Primary Sinonasal Lymphoma: A Rare Cause of Cranial Neuropathies

Primary sinonasal lymphomas are a rare type of non-Hodgkin lymphoma (NHL) with an overall incidence of about 1% of all head and neck cancers. Diffuse large B-cell lymphoma (DLBCL) is the most common type of NHL and it most commonly occurs in elderly men. The diagnosis of such a lymphoma is difficult because of its varied presentation, which usually occurs late after a significant mass effect has taken place. Symptoms vary significantly, from simply nasal obstruction or epistaxis to varied cranial neuropathies or the confusion seen with central nervous system (CNS) spread. Patients may present with a large orbital mass and proptosis. Therefore, emphasis should be placed on earlier detection by using appropriate imaging modalities to reveal such masses. A biopsy is necessary to confirm the diagnosis. The prognosis is scored by the International Prognostic Index. Staging scans with whole-body computed tomography (CT) with contrast and positron emission tomography-fluorodeoxyglucose (PET-FDG) are required to determine other areas of involvement.
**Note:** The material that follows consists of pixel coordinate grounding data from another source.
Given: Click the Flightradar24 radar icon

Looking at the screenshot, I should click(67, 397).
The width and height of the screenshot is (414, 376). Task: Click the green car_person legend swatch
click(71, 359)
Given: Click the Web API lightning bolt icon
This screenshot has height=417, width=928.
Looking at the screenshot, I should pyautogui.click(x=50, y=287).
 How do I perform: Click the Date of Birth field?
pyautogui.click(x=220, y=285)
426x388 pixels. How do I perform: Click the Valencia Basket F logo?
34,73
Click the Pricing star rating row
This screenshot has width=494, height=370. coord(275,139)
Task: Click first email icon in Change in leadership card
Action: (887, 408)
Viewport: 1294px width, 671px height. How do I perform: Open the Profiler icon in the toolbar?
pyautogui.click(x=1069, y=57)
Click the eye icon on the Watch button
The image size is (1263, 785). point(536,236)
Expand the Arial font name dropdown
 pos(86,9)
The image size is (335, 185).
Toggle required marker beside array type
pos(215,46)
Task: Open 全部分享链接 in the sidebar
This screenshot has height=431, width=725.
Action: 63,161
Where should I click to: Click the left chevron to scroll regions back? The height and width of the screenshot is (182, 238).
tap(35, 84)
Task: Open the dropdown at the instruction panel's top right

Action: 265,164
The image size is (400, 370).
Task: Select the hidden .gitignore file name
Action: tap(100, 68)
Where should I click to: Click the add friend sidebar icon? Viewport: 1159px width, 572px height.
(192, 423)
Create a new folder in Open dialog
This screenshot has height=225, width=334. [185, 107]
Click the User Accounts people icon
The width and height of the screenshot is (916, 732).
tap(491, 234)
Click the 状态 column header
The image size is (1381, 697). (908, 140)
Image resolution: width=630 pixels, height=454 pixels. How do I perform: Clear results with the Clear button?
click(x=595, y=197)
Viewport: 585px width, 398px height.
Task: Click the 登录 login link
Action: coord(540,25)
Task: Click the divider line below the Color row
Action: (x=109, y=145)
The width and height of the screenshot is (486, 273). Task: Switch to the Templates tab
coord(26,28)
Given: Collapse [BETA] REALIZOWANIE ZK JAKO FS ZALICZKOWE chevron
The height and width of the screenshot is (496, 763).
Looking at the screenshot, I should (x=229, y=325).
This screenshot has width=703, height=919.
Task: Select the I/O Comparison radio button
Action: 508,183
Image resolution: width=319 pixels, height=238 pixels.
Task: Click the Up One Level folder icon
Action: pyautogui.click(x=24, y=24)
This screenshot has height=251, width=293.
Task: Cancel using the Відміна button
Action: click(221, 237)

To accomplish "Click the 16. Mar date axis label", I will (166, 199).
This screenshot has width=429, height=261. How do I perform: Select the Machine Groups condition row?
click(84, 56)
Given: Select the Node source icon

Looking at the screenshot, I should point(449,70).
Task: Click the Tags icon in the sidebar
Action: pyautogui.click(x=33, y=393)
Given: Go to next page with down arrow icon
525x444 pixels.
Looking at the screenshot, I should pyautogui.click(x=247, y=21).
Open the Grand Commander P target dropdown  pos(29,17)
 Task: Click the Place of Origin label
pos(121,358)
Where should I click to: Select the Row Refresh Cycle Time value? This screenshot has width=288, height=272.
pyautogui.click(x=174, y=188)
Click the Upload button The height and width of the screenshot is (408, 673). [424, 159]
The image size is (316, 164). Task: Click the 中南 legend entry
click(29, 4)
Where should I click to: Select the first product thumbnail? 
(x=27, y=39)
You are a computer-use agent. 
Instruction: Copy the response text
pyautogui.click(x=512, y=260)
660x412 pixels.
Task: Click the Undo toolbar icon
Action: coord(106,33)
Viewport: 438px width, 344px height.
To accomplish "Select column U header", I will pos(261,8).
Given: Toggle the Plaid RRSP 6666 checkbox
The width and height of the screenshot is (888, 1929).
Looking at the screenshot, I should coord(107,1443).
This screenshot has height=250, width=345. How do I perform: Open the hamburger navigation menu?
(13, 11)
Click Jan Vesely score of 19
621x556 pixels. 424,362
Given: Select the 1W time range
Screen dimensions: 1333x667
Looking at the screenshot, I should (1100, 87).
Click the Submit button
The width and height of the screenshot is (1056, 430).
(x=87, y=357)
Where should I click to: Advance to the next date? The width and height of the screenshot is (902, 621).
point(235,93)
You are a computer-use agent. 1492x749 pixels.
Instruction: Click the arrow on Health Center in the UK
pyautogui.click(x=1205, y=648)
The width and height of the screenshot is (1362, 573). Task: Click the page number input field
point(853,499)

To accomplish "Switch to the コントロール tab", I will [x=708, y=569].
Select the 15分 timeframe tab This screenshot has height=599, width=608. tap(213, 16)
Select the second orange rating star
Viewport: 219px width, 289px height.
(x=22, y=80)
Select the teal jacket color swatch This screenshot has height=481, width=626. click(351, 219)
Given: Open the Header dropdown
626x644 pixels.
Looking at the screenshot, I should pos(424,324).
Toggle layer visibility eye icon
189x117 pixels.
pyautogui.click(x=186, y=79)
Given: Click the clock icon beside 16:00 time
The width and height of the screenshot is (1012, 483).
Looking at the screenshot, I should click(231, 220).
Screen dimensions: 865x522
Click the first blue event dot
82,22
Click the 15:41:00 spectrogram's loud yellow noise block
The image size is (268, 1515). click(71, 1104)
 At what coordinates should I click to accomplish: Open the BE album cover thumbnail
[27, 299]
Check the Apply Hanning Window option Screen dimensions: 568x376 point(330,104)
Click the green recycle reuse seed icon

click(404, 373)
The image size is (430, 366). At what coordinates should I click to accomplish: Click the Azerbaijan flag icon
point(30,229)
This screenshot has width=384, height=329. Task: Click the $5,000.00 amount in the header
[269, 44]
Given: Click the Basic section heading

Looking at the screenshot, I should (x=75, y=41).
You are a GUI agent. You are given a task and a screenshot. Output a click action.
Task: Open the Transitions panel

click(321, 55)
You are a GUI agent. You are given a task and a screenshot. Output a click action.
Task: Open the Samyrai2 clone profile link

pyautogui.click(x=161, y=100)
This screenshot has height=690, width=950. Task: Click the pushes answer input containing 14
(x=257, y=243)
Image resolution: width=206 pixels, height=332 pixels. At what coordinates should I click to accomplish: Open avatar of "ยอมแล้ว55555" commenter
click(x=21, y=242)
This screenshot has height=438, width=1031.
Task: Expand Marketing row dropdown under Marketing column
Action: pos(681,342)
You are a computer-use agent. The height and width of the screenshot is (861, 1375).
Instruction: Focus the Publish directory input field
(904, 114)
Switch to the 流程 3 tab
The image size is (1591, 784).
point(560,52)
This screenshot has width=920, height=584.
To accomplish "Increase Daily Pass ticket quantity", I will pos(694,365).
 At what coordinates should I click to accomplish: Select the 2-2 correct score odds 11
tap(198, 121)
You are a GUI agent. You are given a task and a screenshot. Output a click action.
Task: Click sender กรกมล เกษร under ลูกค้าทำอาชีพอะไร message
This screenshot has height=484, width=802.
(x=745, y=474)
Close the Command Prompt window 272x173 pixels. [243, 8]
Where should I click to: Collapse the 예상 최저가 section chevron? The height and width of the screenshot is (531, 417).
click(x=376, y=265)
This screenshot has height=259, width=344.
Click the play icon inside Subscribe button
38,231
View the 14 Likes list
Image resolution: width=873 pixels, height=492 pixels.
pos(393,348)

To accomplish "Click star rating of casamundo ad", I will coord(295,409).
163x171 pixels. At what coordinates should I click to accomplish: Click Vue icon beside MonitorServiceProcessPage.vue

Treatment is with R-CHOP (rituximab, cyclophosphamide, doxorubicin, vincristine, and prednisone) with the case-dependent use of intrathecal chemoprophylaxis (methotrexate) to prevent CNS spread. Here, we present a case series of two patients who were found to have a primary sinonasal lymphoma of the DLBCL type. In both cases, the presenting symptoms were vague. A high index of suspicion is required to diagnose NHL early on, which portends the best chance of a successful outcome. This article seeks to emphasize the role of including primary sinonasal lymphoma as a differential in the presentation of unrelenting cranial neuropathies or facial mass.